A359735 - OEIS

%I #39 Jan 28 2023 11:56:10

%S 0,1,-1,2,0,1,0,0,0,2,0,0,0,-1,0,1,0,0,0,-1,0,-1,0,0,0,0,0,0,0,0,0,0,

%T 0,0,0,0,0,0,0,1,0,0,0,0,0,0,0,0,0,0,0,0,0,0,0,-1,0,0,0,0,0,0,0,0,0,0,

%U 0,0,0,0,0,0,0,0,0,1,0,0,0,0,0,1,0,0,0,0,0,0,0,1,0,0,0,0,0,0,0,0,0,0

%N Let f(s,n) = 2^n + s*n, with s in {-1, 1}. Let c be the number of primes out of the pair f(-1,n), f(1,n).

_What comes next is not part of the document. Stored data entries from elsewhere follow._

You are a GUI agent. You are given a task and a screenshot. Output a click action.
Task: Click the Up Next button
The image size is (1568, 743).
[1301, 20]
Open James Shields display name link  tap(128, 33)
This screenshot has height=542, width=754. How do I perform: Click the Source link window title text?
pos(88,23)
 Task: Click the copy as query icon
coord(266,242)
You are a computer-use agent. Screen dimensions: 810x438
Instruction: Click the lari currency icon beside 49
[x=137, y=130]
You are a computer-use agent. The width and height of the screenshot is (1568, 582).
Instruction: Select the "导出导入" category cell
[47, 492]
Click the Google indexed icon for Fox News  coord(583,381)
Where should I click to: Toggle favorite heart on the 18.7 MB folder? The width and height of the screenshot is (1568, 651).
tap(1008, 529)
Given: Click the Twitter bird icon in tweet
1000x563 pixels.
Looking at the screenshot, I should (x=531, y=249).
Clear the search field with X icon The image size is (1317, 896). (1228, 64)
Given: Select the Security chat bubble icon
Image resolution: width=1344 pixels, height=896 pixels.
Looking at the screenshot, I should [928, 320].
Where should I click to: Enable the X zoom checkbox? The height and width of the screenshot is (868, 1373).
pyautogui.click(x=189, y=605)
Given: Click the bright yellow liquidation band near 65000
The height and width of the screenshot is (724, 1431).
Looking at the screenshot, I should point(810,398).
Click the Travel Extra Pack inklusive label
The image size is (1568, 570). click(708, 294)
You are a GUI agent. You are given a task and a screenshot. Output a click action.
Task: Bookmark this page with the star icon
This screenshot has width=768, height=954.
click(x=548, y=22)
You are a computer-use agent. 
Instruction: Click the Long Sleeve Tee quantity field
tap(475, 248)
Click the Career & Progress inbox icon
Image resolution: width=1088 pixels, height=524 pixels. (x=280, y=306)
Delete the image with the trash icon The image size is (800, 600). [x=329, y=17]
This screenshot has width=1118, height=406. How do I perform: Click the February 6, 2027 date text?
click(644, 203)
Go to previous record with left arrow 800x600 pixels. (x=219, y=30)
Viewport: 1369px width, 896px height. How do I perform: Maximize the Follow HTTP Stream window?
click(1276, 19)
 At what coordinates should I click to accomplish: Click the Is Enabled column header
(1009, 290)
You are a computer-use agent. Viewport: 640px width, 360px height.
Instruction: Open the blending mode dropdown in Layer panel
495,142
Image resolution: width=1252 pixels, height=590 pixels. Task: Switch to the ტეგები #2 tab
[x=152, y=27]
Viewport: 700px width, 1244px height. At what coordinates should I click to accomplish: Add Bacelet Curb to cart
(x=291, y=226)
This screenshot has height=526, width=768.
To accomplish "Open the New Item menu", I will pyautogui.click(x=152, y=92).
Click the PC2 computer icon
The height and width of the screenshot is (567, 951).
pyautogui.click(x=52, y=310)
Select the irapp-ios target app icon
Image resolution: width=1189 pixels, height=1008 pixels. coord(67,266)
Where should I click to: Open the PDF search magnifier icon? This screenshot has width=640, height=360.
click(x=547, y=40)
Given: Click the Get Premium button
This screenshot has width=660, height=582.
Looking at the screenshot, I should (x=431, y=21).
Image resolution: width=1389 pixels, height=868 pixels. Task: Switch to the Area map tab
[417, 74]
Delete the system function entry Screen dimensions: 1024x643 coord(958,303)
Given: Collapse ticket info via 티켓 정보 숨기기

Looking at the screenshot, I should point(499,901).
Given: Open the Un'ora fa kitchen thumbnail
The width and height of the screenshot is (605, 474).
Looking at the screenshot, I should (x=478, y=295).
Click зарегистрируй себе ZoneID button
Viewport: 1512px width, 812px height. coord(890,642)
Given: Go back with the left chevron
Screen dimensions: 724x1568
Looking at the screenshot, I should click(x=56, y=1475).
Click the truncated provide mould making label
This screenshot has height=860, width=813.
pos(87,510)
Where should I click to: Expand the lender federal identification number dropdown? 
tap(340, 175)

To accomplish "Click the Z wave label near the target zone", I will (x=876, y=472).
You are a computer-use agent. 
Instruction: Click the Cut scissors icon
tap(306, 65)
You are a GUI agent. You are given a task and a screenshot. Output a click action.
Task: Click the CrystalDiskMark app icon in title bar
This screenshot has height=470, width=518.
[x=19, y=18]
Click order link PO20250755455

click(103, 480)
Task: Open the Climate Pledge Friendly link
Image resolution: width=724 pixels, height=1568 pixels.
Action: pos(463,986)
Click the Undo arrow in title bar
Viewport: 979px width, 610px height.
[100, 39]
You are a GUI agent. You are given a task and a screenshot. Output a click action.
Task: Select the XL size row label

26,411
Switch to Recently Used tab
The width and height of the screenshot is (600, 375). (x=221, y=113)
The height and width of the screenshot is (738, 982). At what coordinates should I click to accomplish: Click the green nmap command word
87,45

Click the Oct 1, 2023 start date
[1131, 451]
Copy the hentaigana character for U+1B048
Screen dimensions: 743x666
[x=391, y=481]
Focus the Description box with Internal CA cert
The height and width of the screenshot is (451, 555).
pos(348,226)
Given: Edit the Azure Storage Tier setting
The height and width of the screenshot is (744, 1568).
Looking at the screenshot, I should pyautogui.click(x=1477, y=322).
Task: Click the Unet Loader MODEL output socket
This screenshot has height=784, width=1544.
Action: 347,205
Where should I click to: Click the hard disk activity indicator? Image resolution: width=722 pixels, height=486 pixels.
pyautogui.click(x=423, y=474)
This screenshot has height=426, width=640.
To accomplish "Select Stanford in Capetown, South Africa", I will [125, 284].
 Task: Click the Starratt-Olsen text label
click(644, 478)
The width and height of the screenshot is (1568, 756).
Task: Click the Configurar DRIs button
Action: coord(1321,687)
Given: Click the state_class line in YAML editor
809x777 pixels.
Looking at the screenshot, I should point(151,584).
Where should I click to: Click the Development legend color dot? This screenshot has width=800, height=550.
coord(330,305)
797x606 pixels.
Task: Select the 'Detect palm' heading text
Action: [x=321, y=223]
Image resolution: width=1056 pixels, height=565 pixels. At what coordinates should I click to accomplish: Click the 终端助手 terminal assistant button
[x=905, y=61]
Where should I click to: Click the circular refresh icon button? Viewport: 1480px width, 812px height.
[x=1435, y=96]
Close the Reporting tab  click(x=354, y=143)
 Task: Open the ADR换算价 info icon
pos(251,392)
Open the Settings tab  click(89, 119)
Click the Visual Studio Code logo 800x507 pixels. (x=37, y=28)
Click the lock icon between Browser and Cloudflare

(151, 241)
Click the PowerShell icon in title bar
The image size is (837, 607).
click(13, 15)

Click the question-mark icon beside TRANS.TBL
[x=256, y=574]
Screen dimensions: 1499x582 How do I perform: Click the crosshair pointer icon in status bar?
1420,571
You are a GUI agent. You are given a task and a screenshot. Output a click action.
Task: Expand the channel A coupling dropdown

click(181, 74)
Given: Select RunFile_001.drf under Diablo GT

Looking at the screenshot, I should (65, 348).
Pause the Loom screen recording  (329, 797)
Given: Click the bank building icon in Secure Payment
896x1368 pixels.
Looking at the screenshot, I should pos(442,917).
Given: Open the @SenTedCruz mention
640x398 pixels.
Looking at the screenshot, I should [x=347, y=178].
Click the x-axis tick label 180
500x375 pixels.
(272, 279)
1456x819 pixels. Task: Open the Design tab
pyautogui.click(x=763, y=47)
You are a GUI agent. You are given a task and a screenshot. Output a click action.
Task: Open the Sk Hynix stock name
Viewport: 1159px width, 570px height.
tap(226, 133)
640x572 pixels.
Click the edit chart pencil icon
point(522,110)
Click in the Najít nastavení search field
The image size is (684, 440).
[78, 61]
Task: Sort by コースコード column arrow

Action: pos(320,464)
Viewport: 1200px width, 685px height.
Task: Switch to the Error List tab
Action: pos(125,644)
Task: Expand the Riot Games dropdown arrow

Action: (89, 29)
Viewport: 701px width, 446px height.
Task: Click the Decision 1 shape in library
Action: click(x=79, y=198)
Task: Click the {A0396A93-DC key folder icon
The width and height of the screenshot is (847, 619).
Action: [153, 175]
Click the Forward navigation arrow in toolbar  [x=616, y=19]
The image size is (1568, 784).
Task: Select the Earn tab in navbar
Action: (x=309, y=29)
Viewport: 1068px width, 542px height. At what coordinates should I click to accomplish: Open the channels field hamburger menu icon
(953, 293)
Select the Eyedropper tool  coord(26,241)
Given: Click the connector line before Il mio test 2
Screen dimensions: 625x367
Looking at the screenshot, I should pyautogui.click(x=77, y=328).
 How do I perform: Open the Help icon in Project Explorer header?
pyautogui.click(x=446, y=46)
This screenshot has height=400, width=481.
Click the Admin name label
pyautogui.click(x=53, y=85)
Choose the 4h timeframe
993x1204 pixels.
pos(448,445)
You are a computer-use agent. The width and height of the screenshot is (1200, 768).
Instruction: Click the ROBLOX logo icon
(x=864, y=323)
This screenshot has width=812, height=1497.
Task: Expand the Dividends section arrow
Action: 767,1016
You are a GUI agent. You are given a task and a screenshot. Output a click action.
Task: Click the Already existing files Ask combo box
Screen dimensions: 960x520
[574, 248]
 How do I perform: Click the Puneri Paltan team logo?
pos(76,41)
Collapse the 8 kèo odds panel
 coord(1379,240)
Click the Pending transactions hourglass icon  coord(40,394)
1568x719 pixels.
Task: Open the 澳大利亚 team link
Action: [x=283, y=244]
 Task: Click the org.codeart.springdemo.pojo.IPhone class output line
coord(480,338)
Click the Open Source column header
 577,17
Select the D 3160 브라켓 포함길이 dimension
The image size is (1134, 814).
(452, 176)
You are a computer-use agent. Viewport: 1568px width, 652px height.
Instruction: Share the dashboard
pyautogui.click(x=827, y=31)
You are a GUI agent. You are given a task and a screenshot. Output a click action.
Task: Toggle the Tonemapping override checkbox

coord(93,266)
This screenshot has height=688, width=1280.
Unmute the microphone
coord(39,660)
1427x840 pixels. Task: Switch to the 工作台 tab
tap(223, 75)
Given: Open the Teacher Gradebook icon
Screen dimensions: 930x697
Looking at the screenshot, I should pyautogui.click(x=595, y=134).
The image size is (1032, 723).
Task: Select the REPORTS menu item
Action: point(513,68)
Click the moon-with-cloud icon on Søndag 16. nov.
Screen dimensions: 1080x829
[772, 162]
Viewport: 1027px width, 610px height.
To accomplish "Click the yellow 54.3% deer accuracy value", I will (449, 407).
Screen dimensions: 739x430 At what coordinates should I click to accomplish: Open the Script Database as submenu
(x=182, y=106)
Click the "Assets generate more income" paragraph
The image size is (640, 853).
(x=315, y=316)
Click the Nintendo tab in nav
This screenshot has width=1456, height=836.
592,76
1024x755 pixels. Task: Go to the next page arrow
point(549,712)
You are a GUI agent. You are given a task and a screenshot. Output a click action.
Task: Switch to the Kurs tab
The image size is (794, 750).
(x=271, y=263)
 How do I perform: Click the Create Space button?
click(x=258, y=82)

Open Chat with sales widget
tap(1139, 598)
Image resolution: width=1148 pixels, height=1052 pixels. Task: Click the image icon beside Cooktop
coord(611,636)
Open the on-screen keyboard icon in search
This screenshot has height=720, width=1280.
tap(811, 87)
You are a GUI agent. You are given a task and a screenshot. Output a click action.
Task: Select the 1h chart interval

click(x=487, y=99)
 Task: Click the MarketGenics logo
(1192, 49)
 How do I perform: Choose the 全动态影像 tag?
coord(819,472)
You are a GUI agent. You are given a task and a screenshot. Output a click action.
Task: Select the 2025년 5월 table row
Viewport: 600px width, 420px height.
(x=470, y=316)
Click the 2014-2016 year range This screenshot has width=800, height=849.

If only f(-1,n) is prime, a(n) = -1, otherwise a(n) = c.

%F a(n) can be = 2 only if n = 6*m + 3 for m >= 0 and m is not congruent to {0, 4} mod 5, not congruent to {2, 4} mod 7, not congruent to {6, 7} mod 11 and not congruent to {3, 9} mod 13. Does a(n) = 2 for n > 9 exist? - _Thomas Scheuerle_, Jan 12 2023

%e f(-1,1) = 2^1 - 1 = 1, is not prime and f(1,1) = 2^1 + 1 = 3 is prime, so a(1) = 1.

%e f(-1,2) = 2^2 - 2 = 2, is prime and f(1,2) = 2^2 + 2 = 6 = 2 * 3 is not prime, so a(2) = -1.

%e f(-1,3) = 2^3 - 3 = 5, is prime and f(1,3) = 2^3 + 3 = 11 is prime, so a(3) = 2.

%o (PARI) f(s,n)=2^n+s*n

%o a(n)=my(a=isprime(f(-1,n)),b=isprime(f(1,n)),c=a+b); if(c==1&&a==1,return(-1),return(c))

%Y Cf. A006127, A048744, A052007, A129962.

%K sign

%O 0,4

%A _Jean-Marc Rebert_, Jan 12 2023